Membacai novel-novel buah karya Mira W. merupakan hobi saya sejak SMP.
Kalau ada duit dan sedang ingin mengonsumsi novel bermutu, tentu pilihan saya
jatuh pada novel karangan Mira W.
Nah suatu hari, saya membebaskan diri saya untuk memilih satu di antara
sekian banyak novel karangan Mira W. di sebuah toko buku. Saya mengharuskan
diri untuk hanya membeli satu buku karena selain ingin menghadiahi diri dengan
bacaan bermutu, saya juga belajar menerapkan gaya hidup sederhana, seimbang,
dan tidak berlebihan. Pendek kata, kemampuan dompet saya memang cukup untuk
satu buku saja waktu itu wkwkwkwk.
Akhirnya, satu pertanyaan klasik pada sebuah blurb dengan judul Cinta
Sepanjang Amazon mampu menyita perhatian saya, “.... Tetapi ketika Vania
ingkar janji untuk kedua kalinya, masih adakah maaf baginya? .....”
Saya pribadi sempat terheran-heran dengan kalimat seperti itu di zaman
modern seperti ini. Sebuah pertanyaan yang sungguh mengusik jiwa. Yang tidak
terpikir oleh saya adalah masih sempatkah seseorang ingkar janji (makna lain
yang saya yakini ialah ‘selingkuh’) di zaman yang serba sibuk ini? Dan apakah
akal yang telah Tuhan anugerahkan ini tidak mampu mencegah seseorang untuk berselingkuh?
Atau terlampau muliakah hati sang pasangan yang dikhianati sampai-sampai
ia—jika menilik secara langsung kalimat pertanyaan tersebut—rela memaafkan
pasangannya yang selingkuh untuk pertama kalinya sampai-sampai pasangannya
telah melakukan selingkuh untuk kali kedua?

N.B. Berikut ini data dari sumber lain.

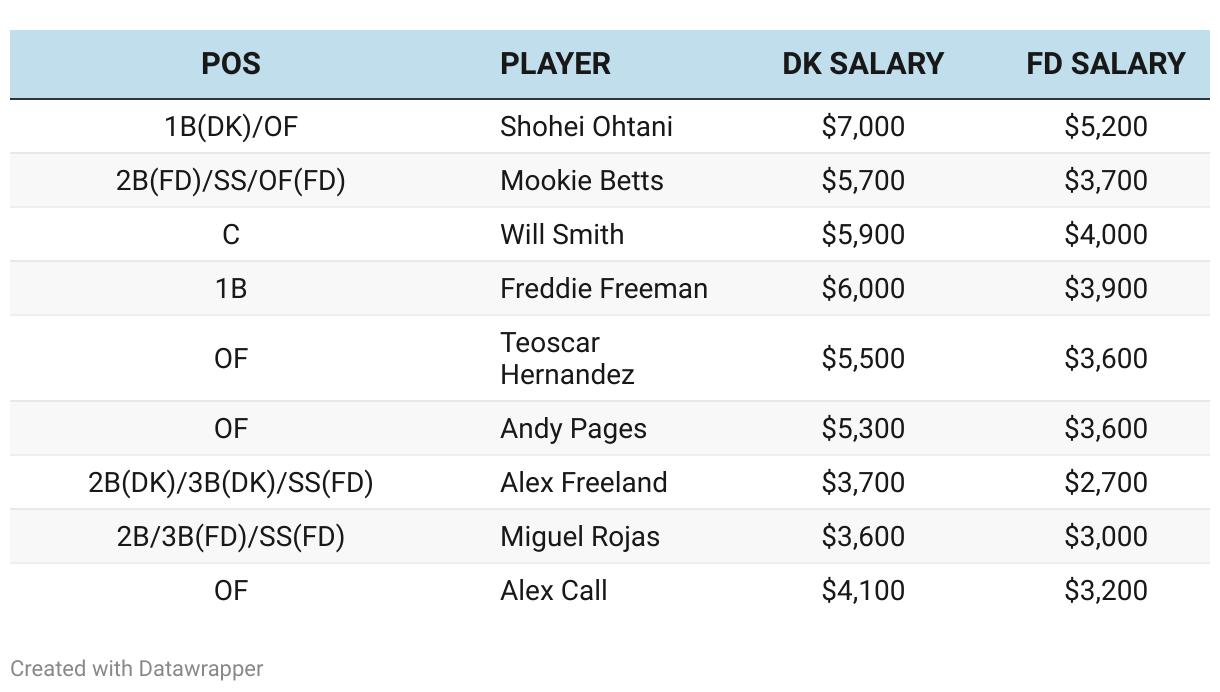Select the 2B(DK)/3B(DK)/SS(FD) position cell
Image resolution: width=1220 pixels, height=692 pixels.
click(231, 483)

Namun lagi-lagi pikiran ngawur itu segera saya singkirkan. Saya percaya
tentu ada suatu alasan mengapa seseorang berbuat sesuatu. Barangkali ada hal
lain yang tidak kita ketahui yang justru menjadi landasan fundamental keabsahan
perilaku seseorang. Ah, manusia.. Begitu cepatnya mengukir tuduhan dalam
pikiran.
Dan benar saja. Setelah membacanya, memang ada persoalan yang membuat
Vania ingkar janji, bahkan untuk kali kedua. Dan jujur saya tergelitik untuk
menganalisisnya: Bukan untuk menceritakan kembali apa masalahnya, tetapi lebih
kepada mencari solusinya. Dan yap. Ada satu solusi klasik yang memang lupa
diterapkan oleh para tokohnya: kejujuran. Selalu begitu. Selalu seperti itu.
Apabila dicermati, semua persoalan yang diekspos dalam sinetron, ciklit,
novel, atau cerita-cerita remaja dewasa ini sebagian besar adalah akibat dari
adanya ketidakjujuran. Entah itu tidak jujur kepada orang lain, orang tua,
pasangan, guru, teman, diri sendiri atau bahkan kepada Tuhan. Atau
jangan-jangan, bersikap tidak jujur merupakan pengejawantahan dari sikap takut
dan pesimis? Entahlah.. yang pasti, Cinta
Sepanjang Amazon adalah salah satu dari sekian banyak mimikri kehidupan
yang sering kali bersinggungan dengan diri kita. Entah kita harus mengalaminya
atau tidak, semua itu tergantung pada kemampuan kita untuk mengatasinya.
Apabila kita telah tahu bahwa memakai narkoba itu buruk akibatnya, maka kita
pasti akan menghindarinya. Pun begitu dengan ingkar janji (selingkuh).
Ah, ‘tak usah berlama-lama dengan kasus seperti ini. Solusinya toh sudah
jelas. Bahwa kita—termasuk kadang-kadang saya—terlampau takut untuk bersikap
jujur. Padahal dengan jujur, walau terkadang menyakitkan, membuat diri
tercabik-cabik, dihujat massa, akan mampu menyelesaikan persoalan saat itu
juga. Bandingkan jika kita tidak jujur: sekarang kita aman, tetapi apabila
ketahuan (dan pasti ketahuan sebab bau busuk begitu menyengat), toh tetap akan
menyakitkan, membuat diri tercabik-cabik, dan tentu dihujat massa. Yang lebih
parah, kita telah dengan sia-sia menghabiskan waktu untuk hidup dalam
kepura-puraan, ketidakjujuran, dan kebohongan. Naudzubillah... Semoga kita, teman, sahabat, saudara dan keluarga
kita selalu dikuatkan untuk mampu menghindarkan diri dari hal-hal sedemikian.
Aamiin.
Kembali ke persoalan selingkuh, ada satu pendapat bijak (cieee) yang
saya pikirkan: bahwa kesempatan pun tidak akan mampu membuat seseorang
berselingkuh atau menyelingkuhi sebab berlaku setia adalah sebuah pilihan.
Yoyoyooo... mari berlaku jujur (termasuk s-e-t-i-a)!